Background: Music is an integral part of our lives and is often played in public places like restaurants. People exposed to music that contained alcohol-related lyrics in a bar scenario consumed significantly more alcohol than those exposed to music with less alcohol-related lyrics. Existing methods to quantify alcohol exposure in song lyrics have used manual annotation that is burdensome and time intensive. In this paper, we aim to build a deep learning algorithm (LYDIA) that can automatically detect and identify alcohol exposure and its context in song lyrics.
Methods: We identified 673 potentially alcohol-related words including brand names, urban slang, and beverage names. We collected all the lyrics from the Billboard's top-100 songs from 1959 to 2020 (N = 6110). We developed an annotation tool to annotate both the alcohol-relation of the word (alcohol, non-alcohol, or unsure) and the context (positive, negative, or neutral) of the word in the song lyrics.

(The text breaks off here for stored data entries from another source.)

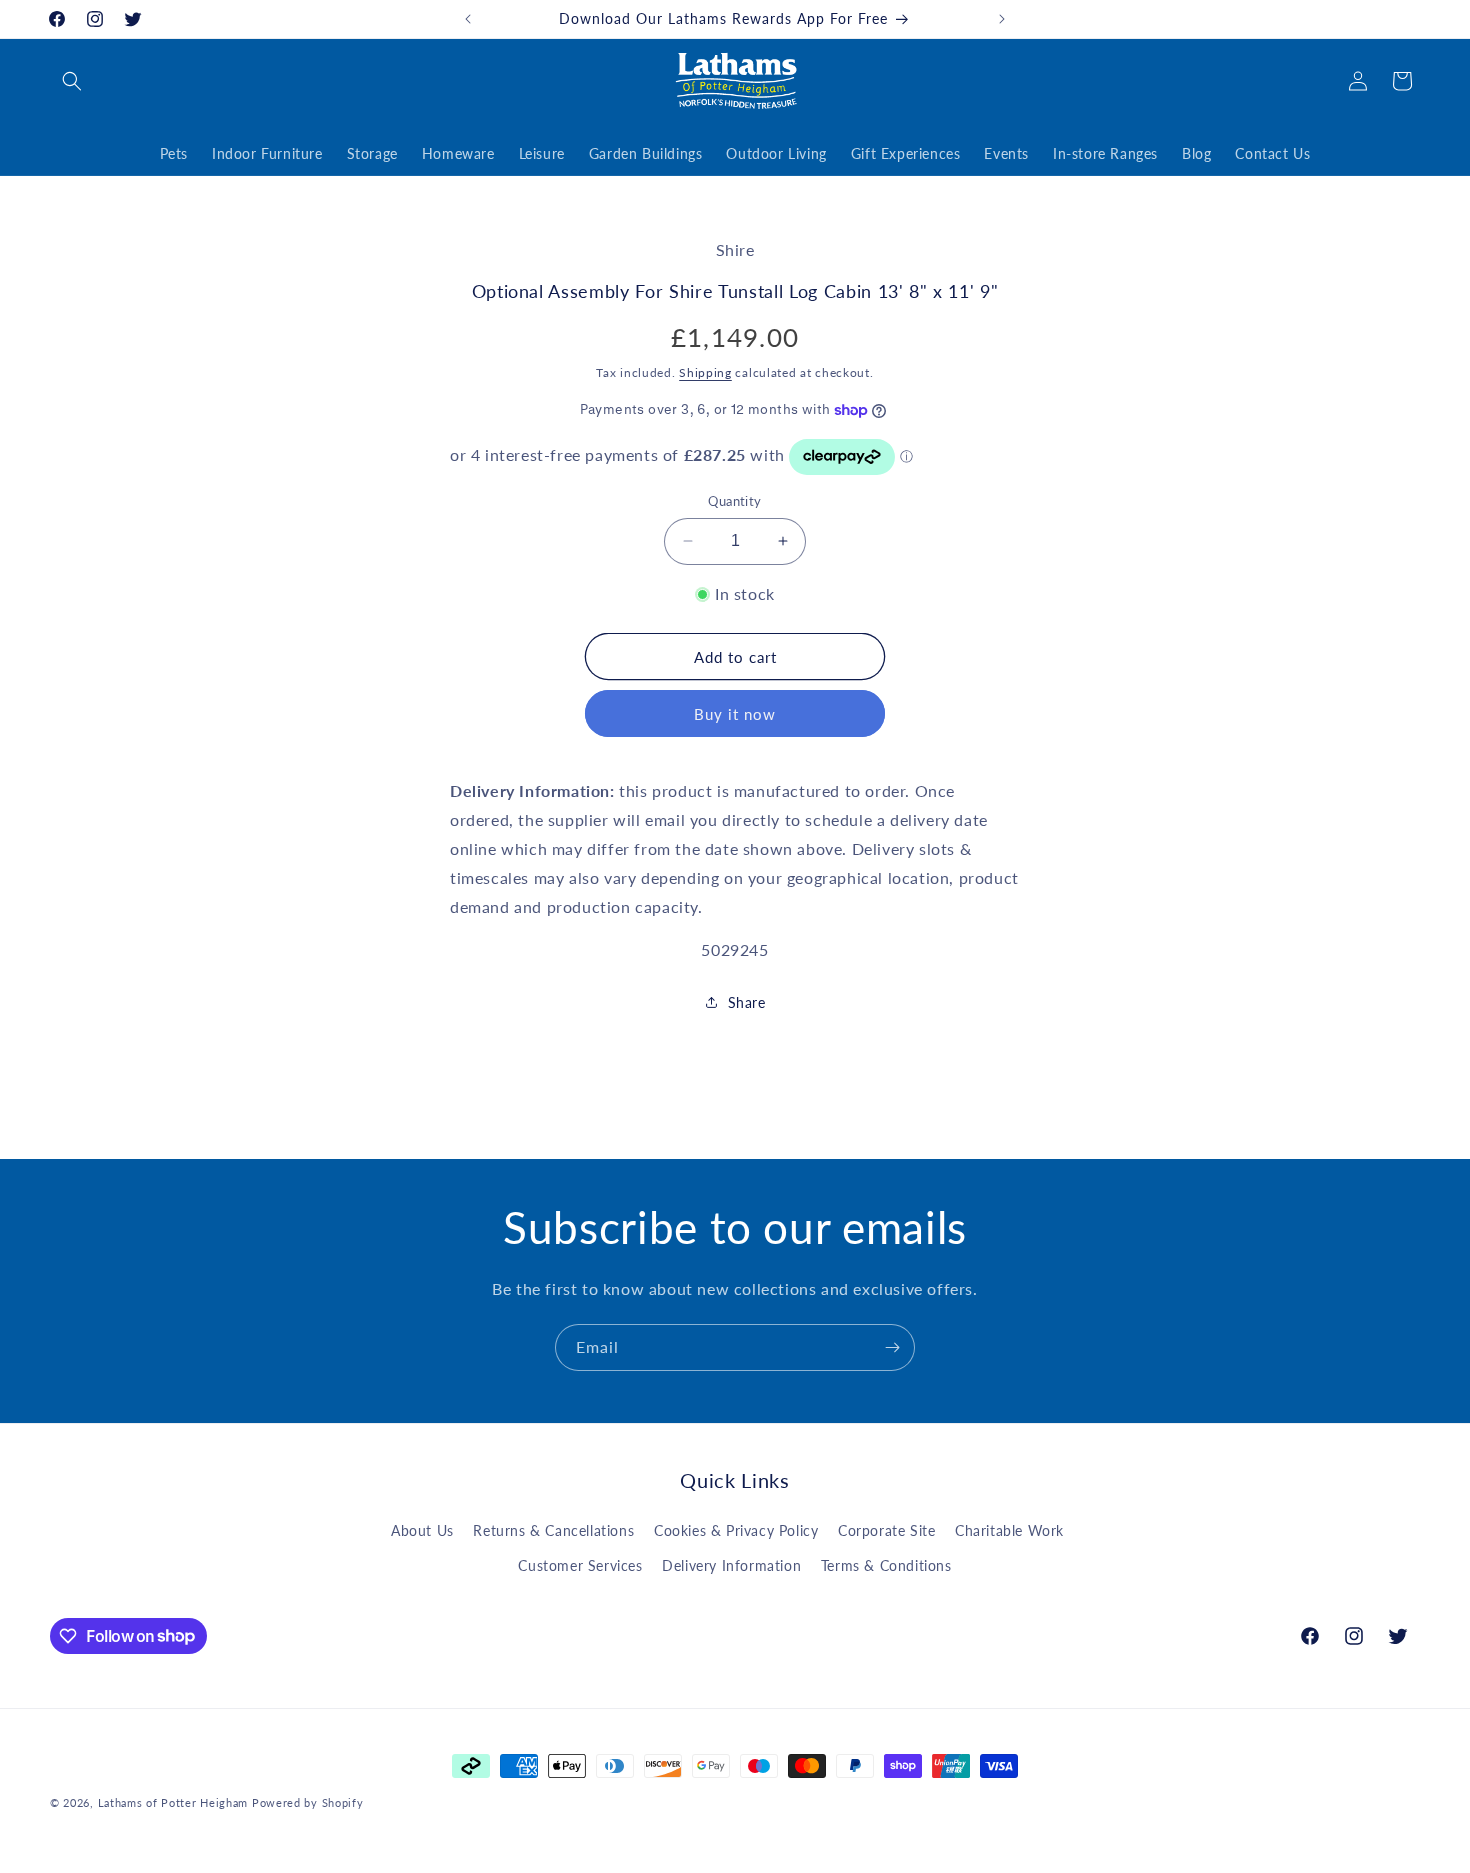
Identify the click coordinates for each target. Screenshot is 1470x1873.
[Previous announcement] (468, 19)
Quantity (734, 501)
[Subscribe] (892, 1347)
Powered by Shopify (308, 1802)
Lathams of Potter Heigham (173, 1802)
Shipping (705, 372)
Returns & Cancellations (553, 1530)
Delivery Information (731, 1565)
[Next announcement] (1002, 19)
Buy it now (735, 714)
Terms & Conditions (886, 1565)
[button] (72, 81)
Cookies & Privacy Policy (736, 1530)
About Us (422, 1530)
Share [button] (747, 1002)
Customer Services (580, 1565)
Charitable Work (1009, 1530)
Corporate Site (886, 1530)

Results: LYDIA achieved an accuracy of 86.6% in identifying the alcohol-relation of the word, and 72.9% in identifying its context. LYDIA can distinguish with an accuracy of 97.24% between the words that have positive and negative relation to alcohol; and with an accuracy of 98.37% between the positive and negative context.

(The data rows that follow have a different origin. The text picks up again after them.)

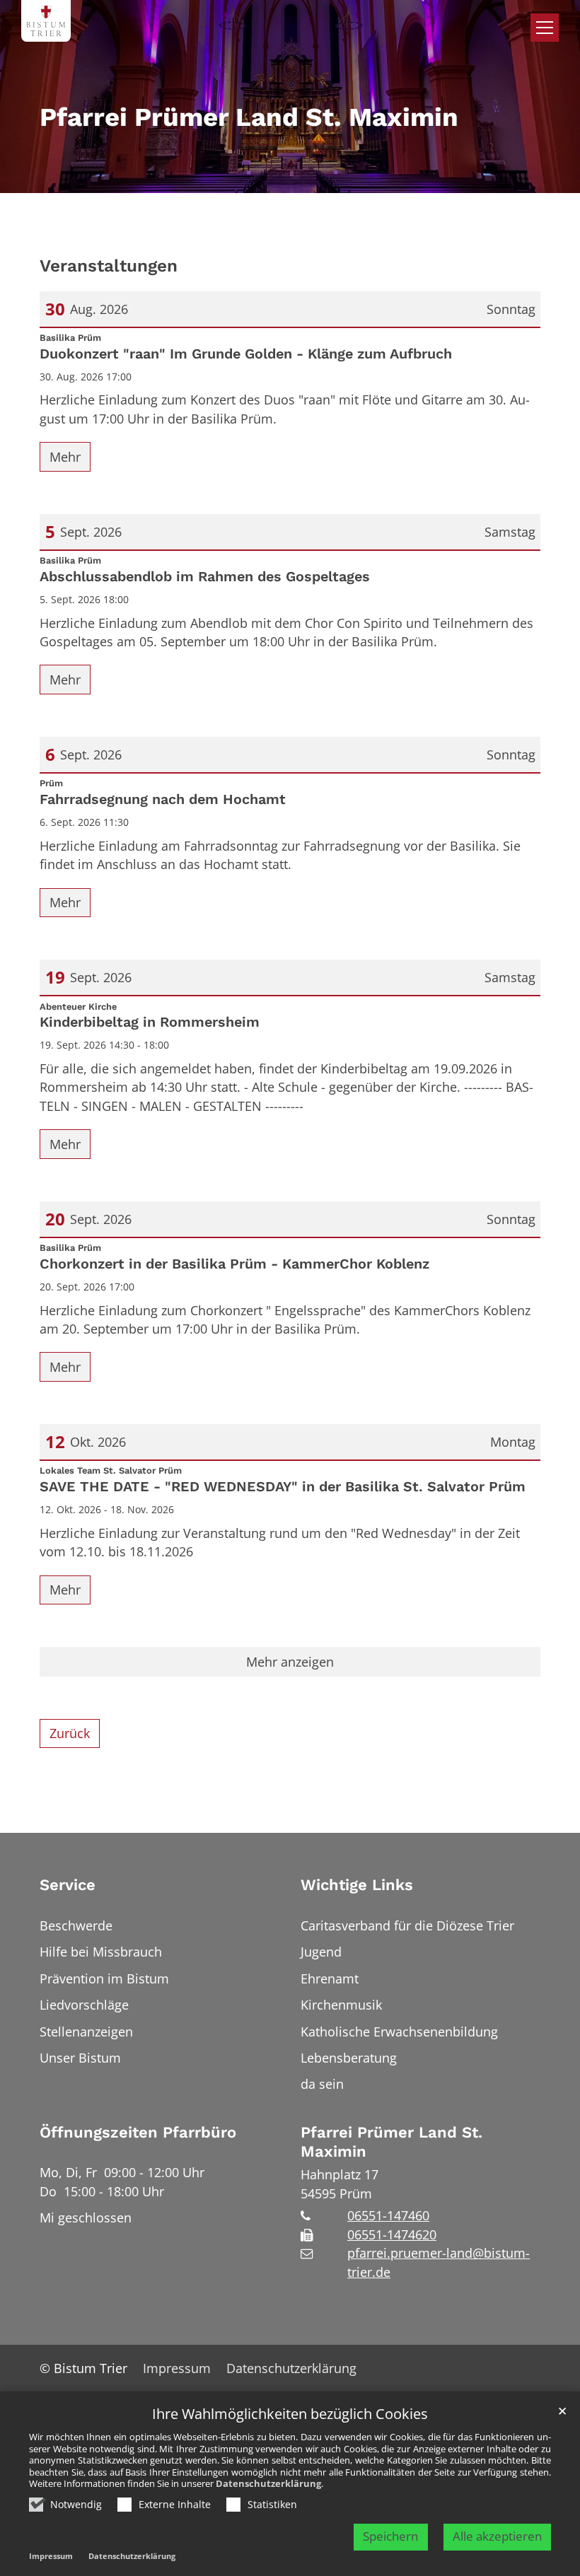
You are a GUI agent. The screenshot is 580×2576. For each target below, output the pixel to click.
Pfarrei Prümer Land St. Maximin (391, 2142)
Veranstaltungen (109, 265)
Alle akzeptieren (497, 2536)
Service (67, 1885)
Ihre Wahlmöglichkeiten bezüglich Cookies (290, 2414)
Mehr (65, 456)
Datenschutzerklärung (268, 2483)
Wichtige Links (357, 1885)
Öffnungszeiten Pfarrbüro (138, 2132)
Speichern (390, 2536)
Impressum (51, 2556)
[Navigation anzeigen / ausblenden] (544, 27)
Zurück (70, 1733)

Conclusion: LYDIA can automatically identify alcohol exposure and its context in song lyrics, which will allow for the swift analysis of future lyrics and can be used to help raise awareness about the amount of alcohol in music. Highlights Developed a deep learning algorithm (LYDIA) to identify alcohol words in songs. LYDIA achieved an accuracy of 86.6% in identifying alcohol-relation of the words. LYDIA's accuracy in identifying positive, negative, or neutral context was 72.9%. LYDIA can automatically provide evidence of alcohol in millions of songs. This can raise awareness of harms of listening to songs with alcohol words.